Deux premiers livres ont pour sujets la littérature et l’écriture. Inspiration ou prison, ce thème est populaire auprès des écrivains: My Lan To (Cahier d’été) et Hugo Roy (L’Envie) n’échappent pas au phénomène.

Depuis des lustres, ce qui inspire le plus les jeunes romanciers, c’est la littérature. Dans la Grèce antique, chez les romantiques ou parmi les écrivains du vingtième siècle, l’étincelle surgit très souvent par un contact révélateur avec le texte, ou encore avec son auteur.
C’est un peu ce que figurent les premières oeuvres de My Lan To et d’Hugo Roy, des livres qui ne se ressemblent pas, qui sont même aux antipodes l’un de l’autre.

# [CONSIGNES]
1: Mettez dans un tableau Markdown à deux colonnes, « N° » pour le numéro de rang et « Ligne » pour la ligne, les lignes des enregistrements comprises entre celle qui contient « Expand the Dataverse » et celle qui contient « pos(145,429) », incluses, sans les lignes vides.
2: Rédigez la suite de l'extrait sur les premiers livres de My Lan To et d'Hugo Roy, à partir de sa dernière phrase.
L'extrait et les enregistrements proviennent de sources distinctes.

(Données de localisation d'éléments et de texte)

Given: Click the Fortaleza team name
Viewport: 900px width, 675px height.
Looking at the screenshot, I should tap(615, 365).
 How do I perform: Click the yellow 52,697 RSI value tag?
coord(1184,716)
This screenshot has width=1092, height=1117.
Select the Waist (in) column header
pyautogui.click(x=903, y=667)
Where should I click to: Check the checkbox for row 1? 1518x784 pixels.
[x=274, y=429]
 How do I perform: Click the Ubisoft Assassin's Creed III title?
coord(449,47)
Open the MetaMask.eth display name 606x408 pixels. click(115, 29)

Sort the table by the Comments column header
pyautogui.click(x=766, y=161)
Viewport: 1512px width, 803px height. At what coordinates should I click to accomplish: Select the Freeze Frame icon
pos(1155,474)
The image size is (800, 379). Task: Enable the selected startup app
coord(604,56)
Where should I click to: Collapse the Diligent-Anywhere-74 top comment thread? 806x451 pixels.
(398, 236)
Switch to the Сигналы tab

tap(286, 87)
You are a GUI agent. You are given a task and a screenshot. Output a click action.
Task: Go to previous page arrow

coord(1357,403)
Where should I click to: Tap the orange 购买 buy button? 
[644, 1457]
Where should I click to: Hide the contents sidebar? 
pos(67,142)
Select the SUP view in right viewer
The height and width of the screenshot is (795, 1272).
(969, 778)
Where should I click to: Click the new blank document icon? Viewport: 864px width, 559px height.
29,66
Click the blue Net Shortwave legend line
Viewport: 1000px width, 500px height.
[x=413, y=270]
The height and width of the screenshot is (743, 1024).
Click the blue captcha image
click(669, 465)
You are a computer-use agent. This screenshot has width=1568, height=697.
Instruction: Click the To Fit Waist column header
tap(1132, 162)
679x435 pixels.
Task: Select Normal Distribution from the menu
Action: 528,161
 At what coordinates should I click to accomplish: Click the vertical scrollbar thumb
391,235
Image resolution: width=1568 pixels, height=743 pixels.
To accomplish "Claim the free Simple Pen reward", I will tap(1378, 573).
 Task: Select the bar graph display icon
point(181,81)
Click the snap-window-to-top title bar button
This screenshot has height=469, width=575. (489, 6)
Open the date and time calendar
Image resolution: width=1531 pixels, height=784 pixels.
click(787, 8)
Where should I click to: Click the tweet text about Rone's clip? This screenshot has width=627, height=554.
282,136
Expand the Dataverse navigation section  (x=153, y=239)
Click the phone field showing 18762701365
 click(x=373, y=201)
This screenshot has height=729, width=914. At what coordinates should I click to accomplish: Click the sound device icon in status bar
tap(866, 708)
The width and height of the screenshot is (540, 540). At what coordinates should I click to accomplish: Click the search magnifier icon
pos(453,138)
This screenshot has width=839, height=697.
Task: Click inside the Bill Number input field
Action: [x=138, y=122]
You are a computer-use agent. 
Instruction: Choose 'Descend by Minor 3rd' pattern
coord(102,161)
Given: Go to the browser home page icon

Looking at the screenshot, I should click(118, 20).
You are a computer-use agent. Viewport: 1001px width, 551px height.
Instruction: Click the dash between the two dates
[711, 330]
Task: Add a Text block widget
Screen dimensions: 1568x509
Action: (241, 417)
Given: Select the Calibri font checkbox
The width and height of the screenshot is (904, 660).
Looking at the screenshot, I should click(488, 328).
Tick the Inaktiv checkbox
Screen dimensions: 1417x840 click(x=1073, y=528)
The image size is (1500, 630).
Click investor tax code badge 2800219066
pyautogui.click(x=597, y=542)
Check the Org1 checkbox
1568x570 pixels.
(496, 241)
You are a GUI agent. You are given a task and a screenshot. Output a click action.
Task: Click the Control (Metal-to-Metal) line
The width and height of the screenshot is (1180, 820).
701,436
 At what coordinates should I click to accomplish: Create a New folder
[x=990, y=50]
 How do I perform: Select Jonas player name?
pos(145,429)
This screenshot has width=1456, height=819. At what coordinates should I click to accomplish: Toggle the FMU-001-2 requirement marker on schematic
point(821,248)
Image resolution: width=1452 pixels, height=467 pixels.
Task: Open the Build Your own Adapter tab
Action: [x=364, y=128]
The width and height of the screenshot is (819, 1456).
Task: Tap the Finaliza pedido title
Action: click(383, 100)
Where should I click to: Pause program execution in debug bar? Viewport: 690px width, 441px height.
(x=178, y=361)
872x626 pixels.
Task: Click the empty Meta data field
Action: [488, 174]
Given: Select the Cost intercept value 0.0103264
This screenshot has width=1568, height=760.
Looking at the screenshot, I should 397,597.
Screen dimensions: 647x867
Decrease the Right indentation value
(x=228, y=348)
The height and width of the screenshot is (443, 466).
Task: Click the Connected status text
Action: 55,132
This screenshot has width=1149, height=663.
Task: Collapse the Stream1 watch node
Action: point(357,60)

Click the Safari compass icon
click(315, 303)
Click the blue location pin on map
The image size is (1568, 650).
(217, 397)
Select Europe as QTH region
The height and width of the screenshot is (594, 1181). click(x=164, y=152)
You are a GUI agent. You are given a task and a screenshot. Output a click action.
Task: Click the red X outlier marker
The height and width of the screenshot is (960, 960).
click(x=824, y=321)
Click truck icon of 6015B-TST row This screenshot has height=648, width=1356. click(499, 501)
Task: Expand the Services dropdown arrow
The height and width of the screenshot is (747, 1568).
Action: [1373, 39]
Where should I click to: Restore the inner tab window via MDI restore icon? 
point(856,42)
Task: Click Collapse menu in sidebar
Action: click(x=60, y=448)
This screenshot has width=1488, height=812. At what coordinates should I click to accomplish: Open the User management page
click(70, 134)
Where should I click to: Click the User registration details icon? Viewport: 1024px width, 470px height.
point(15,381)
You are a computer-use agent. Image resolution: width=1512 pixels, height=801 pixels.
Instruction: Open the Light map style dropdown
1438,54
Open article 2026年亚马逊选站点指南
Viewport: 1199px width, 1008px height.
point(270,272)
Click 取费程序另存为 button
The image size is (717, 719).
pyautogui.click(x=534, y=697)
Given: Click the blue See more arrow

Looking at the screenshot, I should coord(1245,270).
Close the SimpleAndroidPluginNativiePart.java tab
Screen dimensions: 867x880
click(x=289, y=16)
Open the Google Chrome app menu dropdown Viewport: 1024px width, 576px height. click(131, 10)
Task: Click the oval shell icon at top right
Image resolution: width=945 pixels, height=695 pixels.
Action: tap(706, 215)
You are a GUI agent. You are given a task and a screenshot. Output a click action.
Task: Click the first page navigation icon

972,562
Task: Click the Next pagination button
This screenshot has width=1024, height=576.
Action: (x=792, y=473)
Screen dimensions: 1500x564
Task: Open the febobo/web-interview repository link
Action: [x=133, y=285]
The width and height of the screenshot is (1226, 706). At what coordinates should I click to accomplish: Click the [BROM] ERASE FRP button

# [RÉPONSES]
1:
| N° | Ligne |
|---|---|
| 1 | Expand the Dataverse navigation section  (x=153, y=239) |
| 2 | Click the phone field showing 18762701365 |
| 3 |  click(x=373, y=201) |
| 4 | This screenshot has height=729, width=914. At what coordinates should I click to accomplish: Click the sound device icon in status bar |
| 5 | tap(866, 708) |
| 6 | The width and height of the screenshot is (540, 540). At what coordinates should I click to accomplish: Click the search magnifier icon |
| 7 | pos(453,138) |
| 8 | This screenshot has width=839, height=697. |
| 9 | Task: Click inside the Bill Number input field |
| 10 | Action: [x=138, y=122] |
| 11 | You are a computer-use agent.  |
| 12 | Instruction: Choose 'Descend by Minor 3rd' pattern |
| 13 | coord(102,161) |
| 14 | Given: Go to the browser home page icon |
| 15 | Looking at the screenshot, I should click(118, 20). |
| 16 | You are a computer-use agent. Viewport: 1001px width, 551px height. |
| 17 | Instruction: Click the dash between the two dates |
| 18 | [711, 330] |
| 19 | Task: Add a Text block widget |
| 20 | Screen dimensions: 1568x509 |
| 21 | Action: (241, 417) |
| 22 | Given: Select the Calibri font checkbox |
| 23 | The width and height of the screenshot is (904, 660). |
| 24 | Looking at the screenshot, I should click(488, 328). |
| 25 | Tick the Inaktiv checkbox |
| 26 | Screen dimensions: 1417x840 click(x=1073, y=528) |
| 27 | The image size is (1500, 630). |
| 28 | Click investor tax code badge 2800219066 |
| 29 | pyautogui.click(x=597, y=542) |
| 30 | Check the Org1 checkbox |
| 31 | 1568x570 pixels. |
| 32 | (496, 241) |
| 33 | You are a GUI agent. You are given a task and a screenshot. Output a click action. |
| 34 | Task: Click the Control (Metal-to-Metal) line |
| 35 | The width and height of the screenshot is (1180, 820). |
| 36 | 701,436 |
| 37 |  At what coordinates should I click to accomplish: Create a New folder |
| 38 | [x=990, y=50] |
| 39 |  How do I perform: Select Jonas player name? |
| 40 | pos(145,429) |

2:
Cahier d’été, écrit par une étudiante en médecine, fait le récit d’un moment dans la vie d’un garçon, un été en apparence des plus banals; pourtant, pendant les vacances familiales au chalet, Gabriel, adolescent, se découvre et, surtout, trouve en lui quelque chose de fort, un besoin d’écrire, de lire sa propre histoire. "Je n’écrirai pas pour l’autre mais pour moi, car je suis la base, la racine, et je ne veux pas que ma fleur meure. Il faut que sa sève soit riche et constante pour qu’elle survive, que jamais elle ne se fane. (…) Je veux écrire une histoire dans laquelle chaque mot sera moi. Histoire miroir."

À travers le quotidien familial, les dîners, les moments passés à écouter son jeune frère Antoine, les balades dans les alentours, une voix émerge. Puis, plus le récit se déroule, plus l’on sent qu’une identité apparaît aussi, son évolution se liant étroitement à la démarche d’écriture que suit le jeune homme. "Plus l’idée de moi se forge, plus je m’éloigne des autres."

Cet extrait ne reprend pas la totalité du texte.